学名は、平凡社『日本変形菌類図鑑(1995年7月19日初版第1刷発行)』より
2000年は粘菌を見つけようと思ってたらこれです。驚きました。
1999年10月17日に、和歌山県白浜にある南方熊楠記念館で粘菌の標本と生体を見せてもらい、非常に感激してました。粘菌そのものは1年中いますが、活動が盛んなのは梅雨時(梅雨の晴れ間や梅雨明け時)だろうということで、そろそろ明石公園あたりで探してみようと思ってたところでした。
10日に更新するWebpageの用意も終わり、風呂を洗おうとした6月9日20時半。窓のサッシの隅になにやら黒っぽいものが積み重なっているのが見えました。腐った木のかけらかなと思いましたがペンキの塗られている木枠には特に壊れたような様子もありません。
よく見ると細長い円柱が集まっているかのようになっています。根元は糸のように細くなってます。もしかしたら虫の卵か?! というのが二番目の推測でした。
ただよく見ると…… なんか写真で見たような記憶がある…… というところで「粘菌」の二文字が頭の中に。早速調べたところ、南方熊楠記念館で買った、12枚組み絵葉書の中にそっくりなものがありました。高さ約15mmのサビムラサキホコリでした。また、現在休刊中の科学雑誌Quarkの91年11月号の南方熊楠特集の中にあった、胞子形成が進み黒ずんでいるサビホコリの写真が、これによく似ています。
風呂場です。汚いですか、そうですか。壁面で緑藻を飼っています。嘘です。掃除するのが面倒なだけです。たまにスポンジでこすり落としてますが……
画面左上に白い円を描いておきました。ここに「粘菌?」がいたわけです。
それが粘菌かカビなのかを判別する方法の一つとして、子実体(のような部分)を潰してみるという方法があるというのを、記念館に行ったときに教えていただきました。何か残ればカビ、なにも残らなければ粘菌なんだそうです。粘菌の場合は中に胞子しかないので、潰すとほとんど何も残らないのだとか。
今回、カビではなさそうでしたが虫の卵かもしれないという思いがありました。そこで、この長細くて黒っぽいモノを一つピンセットでとり、紙にこすって見ることにしました。卵なら中から白っぽいものがムニュと出てくるだろうとの予想をたてたわけです。

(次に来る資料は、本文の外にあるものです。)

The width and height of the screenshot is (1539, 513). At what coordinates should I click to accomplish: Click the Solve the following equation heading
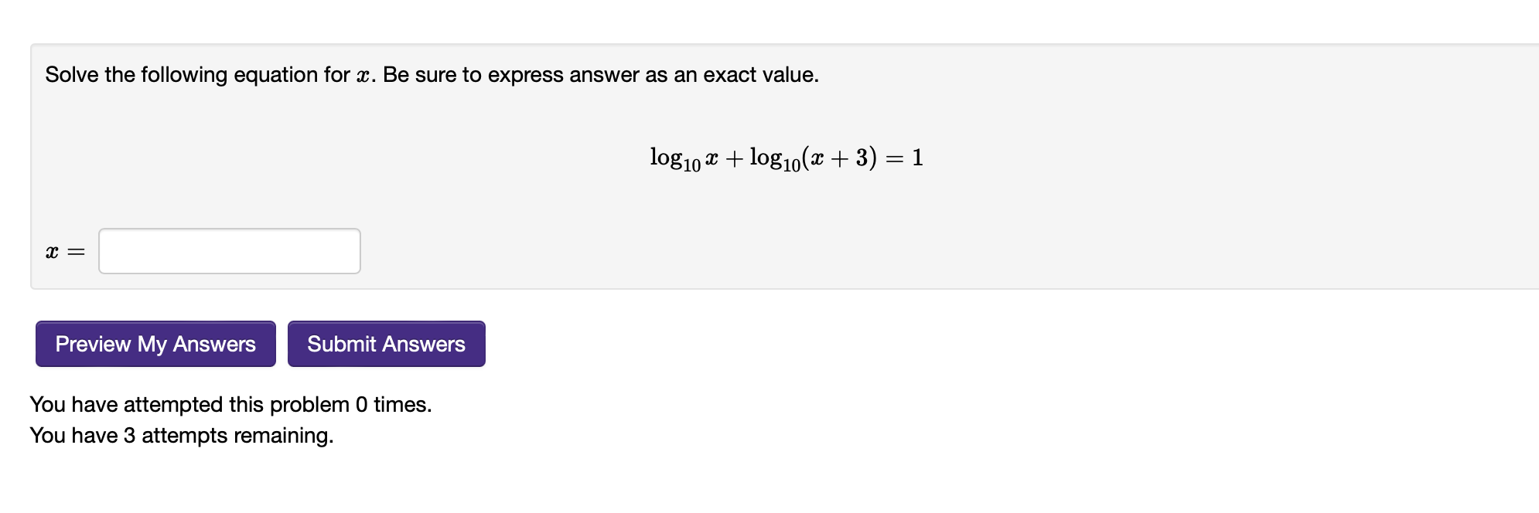(x=432, y=75)
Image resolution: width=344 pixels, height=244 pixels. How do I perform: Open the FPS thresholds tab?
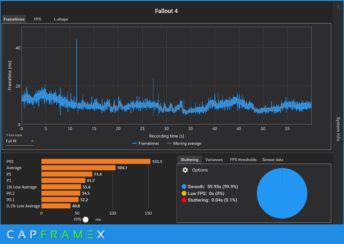click(x=243, y=160)
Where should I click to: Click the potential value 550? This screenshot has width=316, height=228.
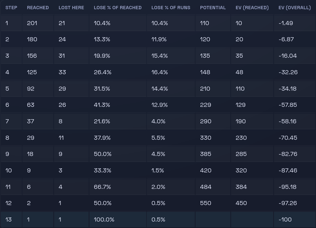(206, 203)
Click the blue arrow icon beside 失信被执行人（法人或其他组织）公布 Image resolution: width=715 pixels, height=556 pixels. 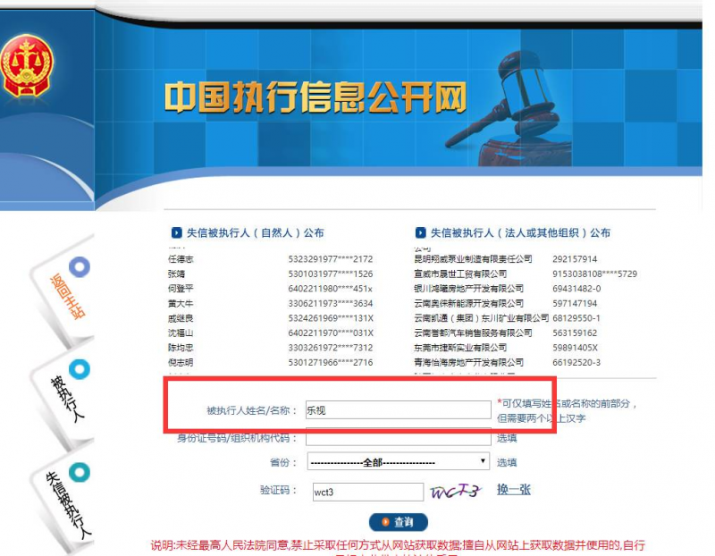pos(421,232)
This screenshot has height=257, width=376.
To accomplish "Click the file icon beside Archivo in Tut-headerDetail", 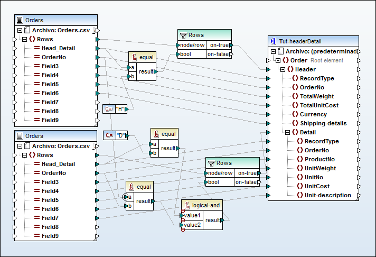I will point(280,51).
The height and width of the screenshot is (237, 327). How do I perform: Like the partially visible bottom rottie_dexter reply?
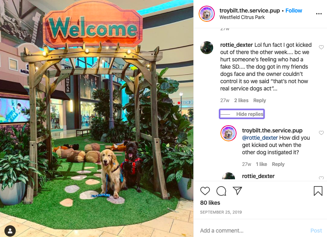(321, 178)
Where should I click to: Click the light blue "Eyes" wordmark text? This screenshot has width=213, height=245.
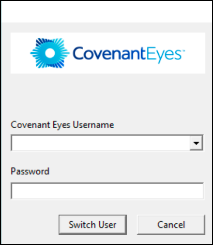(x=164, y=55)
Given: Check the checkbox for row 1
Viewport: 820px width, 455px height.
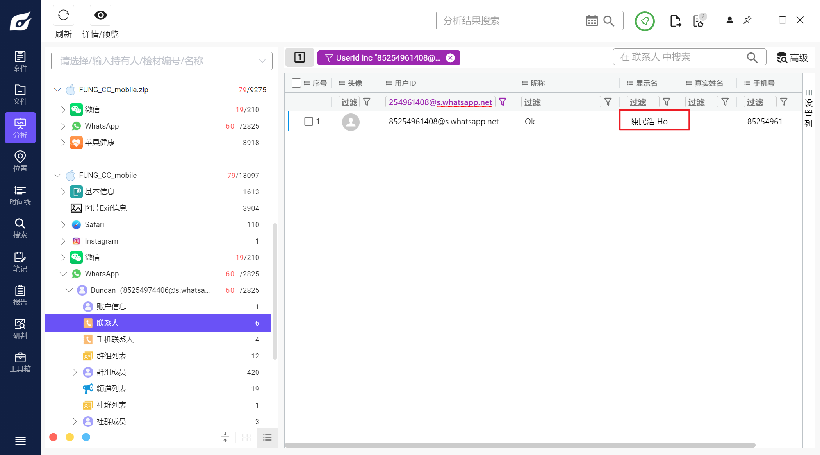Looking at the screenshot, I should tap(308, 122).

結果は画像のとおり。かなり黒い紫色の跡がついただけでした。卵ならこういう風にはならないと思うのですが。
粘菌は変形菌と呼ばれることのほうが多いらしく、実際、形状を変化させます。胞子が増殖、分裂したりしたのち、時速数cmで動き回る変形体となり、バクテリアやカビ、微小藻類などを食べるそうです。この変形体は複数の核を持つ単細胞だそうで。それがある日一気に胞子を飛ばすための子実体に変形、胞子を撒き散らしていくんだそうです。

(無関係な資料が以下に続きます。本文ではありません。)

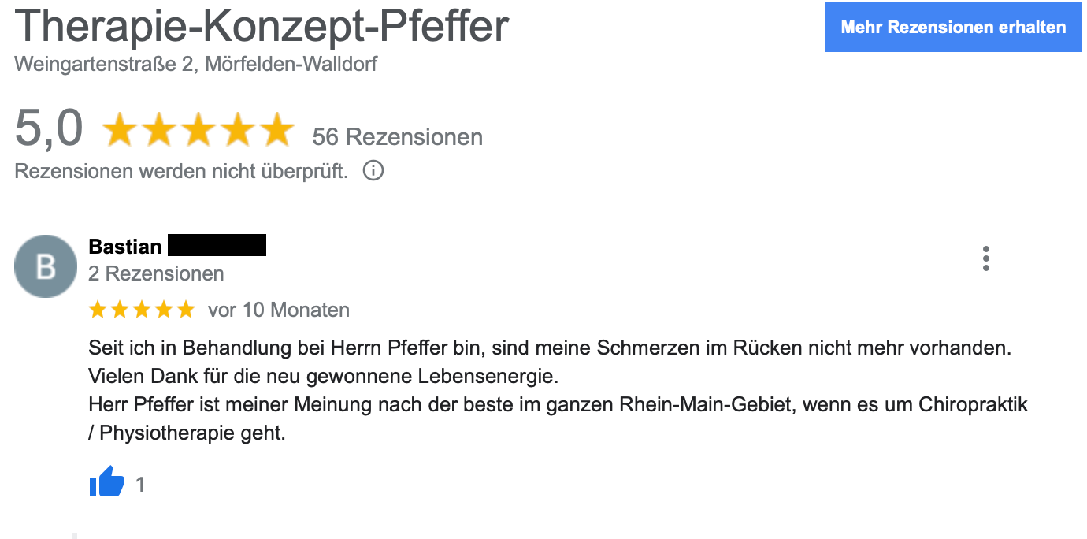Click the 'vor 10 Monaten' timestamp
The image size is (1087, 539).
point(279,310)
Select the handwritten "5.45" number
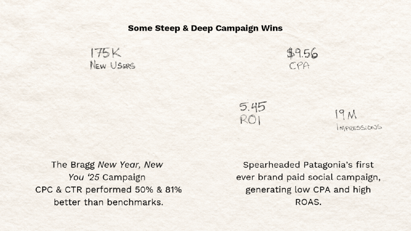 coord(252,107)
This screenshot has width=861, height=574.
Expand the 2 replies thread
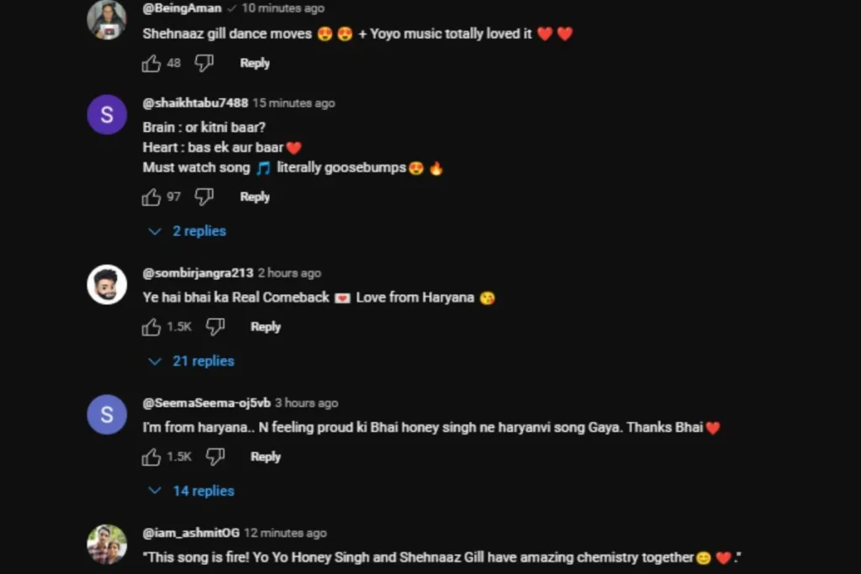[188, 231]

で、今回発見したものはどうみてもすでに子実体の状態。変形体のときを見れなんだあ!というのが残念ではあります。ただ、いま風呂場で胞子を撒かれてもちょっと困るというか、できればベランダに出しているプランターとかで育ってほしいぞというのがあるので、粘菌(?)を剥がすことにしました。
粘菌(?)がくっついている木枠(白の塗装がしてあり、緑藻がわいている)の部分と、アルミ枠との間に塗られているシリコンの部分をカッターナイフで切り取りました。アパートをこういう風にしていいのかという思いが頭をよぎったのは木枠の表面を削ぎ取っている途中でしたので時すでに遅し。どうもすんませんです>大家さん
剥がしてみたところで長さを測ってみましたが、12mmというところでした。
2ヶ所あったかたまりのうち、一つはモウセンゴケを育てている水槽の中に入れておきました。もう一つはコーヒーのビンに入れています。

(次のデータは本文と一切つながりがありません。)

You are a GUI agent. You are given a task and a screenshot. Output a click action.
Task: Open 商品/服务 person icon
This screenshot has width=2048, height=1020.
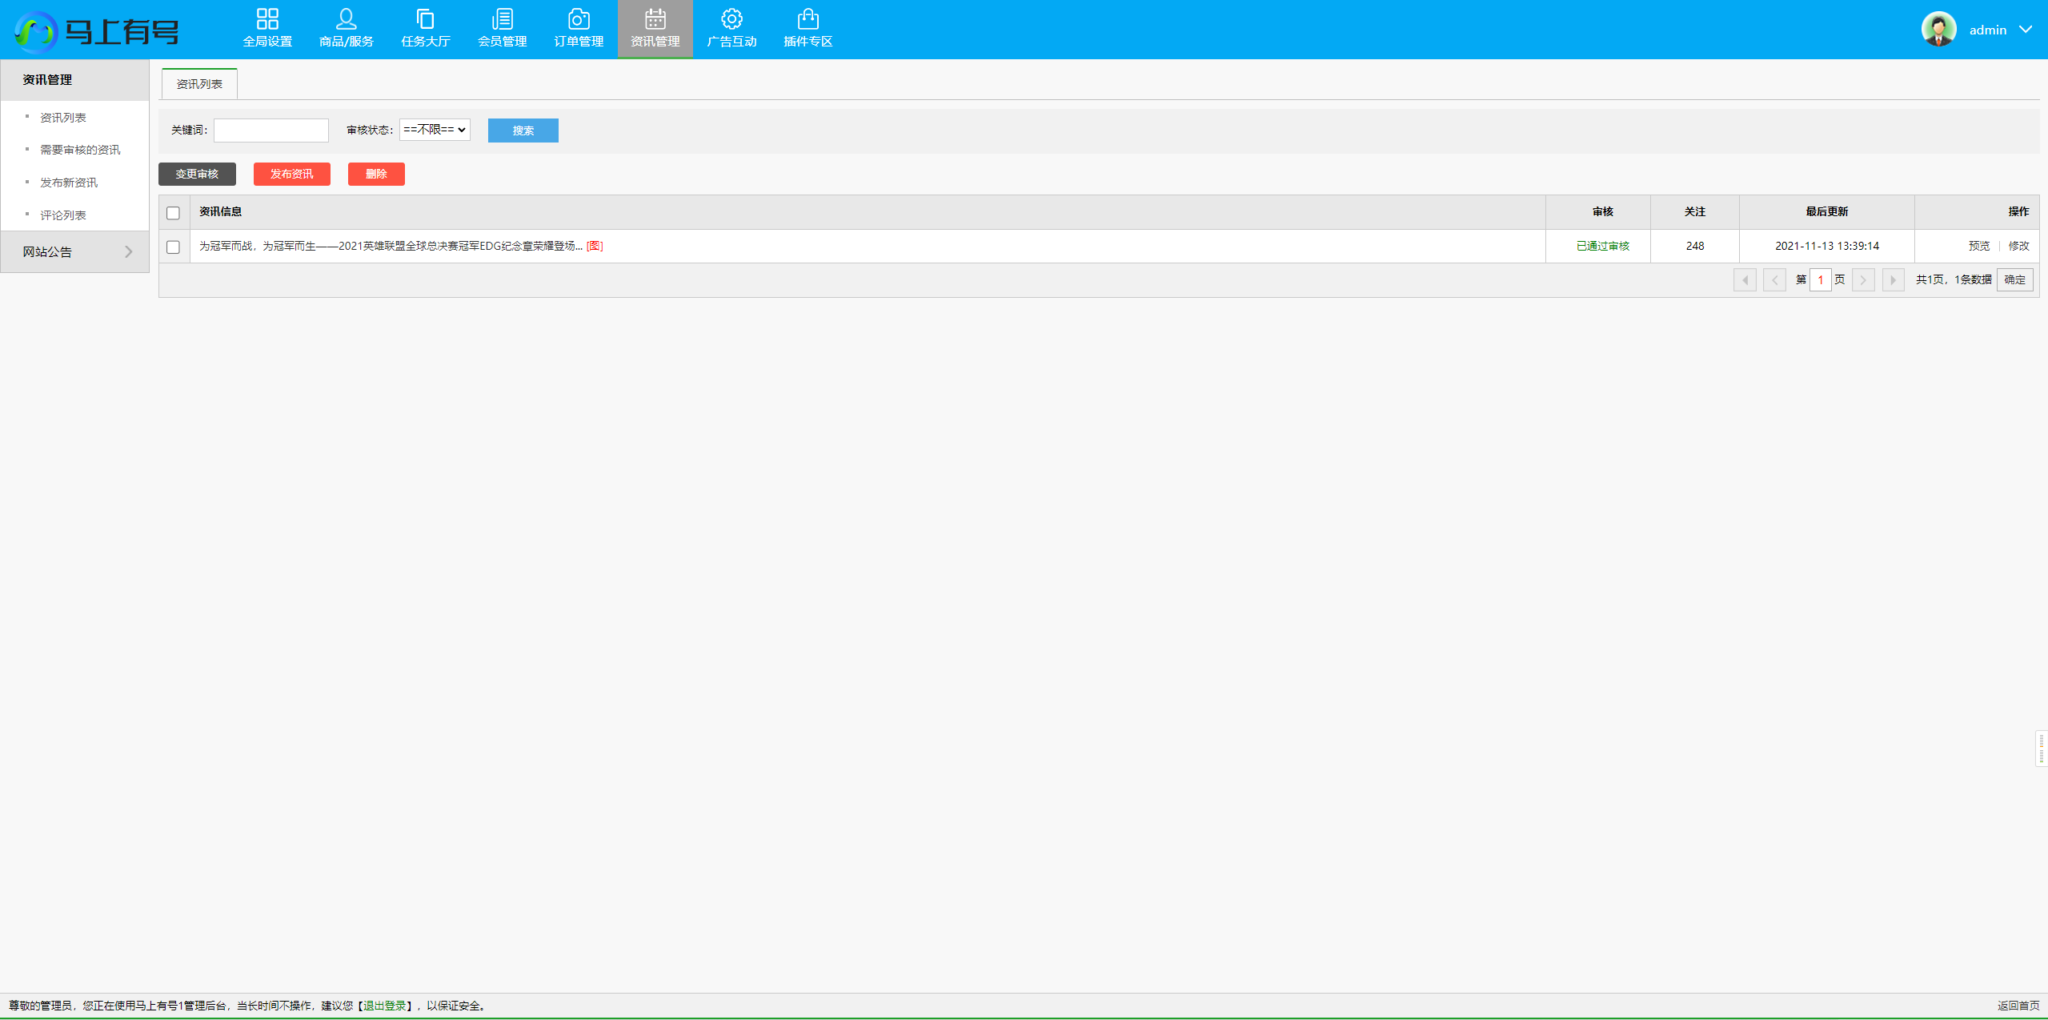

200円でおつりのくる30g入りの小さなビンで、熱湯で洗ったあとにプランターの土や枯れ葉を入れ、その中に粘菌(?)を入れています。通気性があるようにビンの口はガーゼ…… がなかったのでシャツの切れ端を輪ゴムで止めています。
これがもし粘菌であれば…… 胞子を出して、子実体そのものは終わってしまうと思います。その後すぐ胞子が芽を出し育ってくれれば…… 非常に面白いものが見られるかもしれません。
でもやっぱり変化無し。紙製の箱に移しておきました。
その後、明石公園の切り株で多くの同じモノを見つけています。梅雨明けに確認してますが、2000年11月4日にも確認しました。雨が続いた後、夏のような気温になった頃です。
見つけたときはすでに子実体になっていましたが、11月に見たときにはまだ錆のような色になっておらず、薄い紫色で全体が粘液に覆われているようにてらてらと光っていました。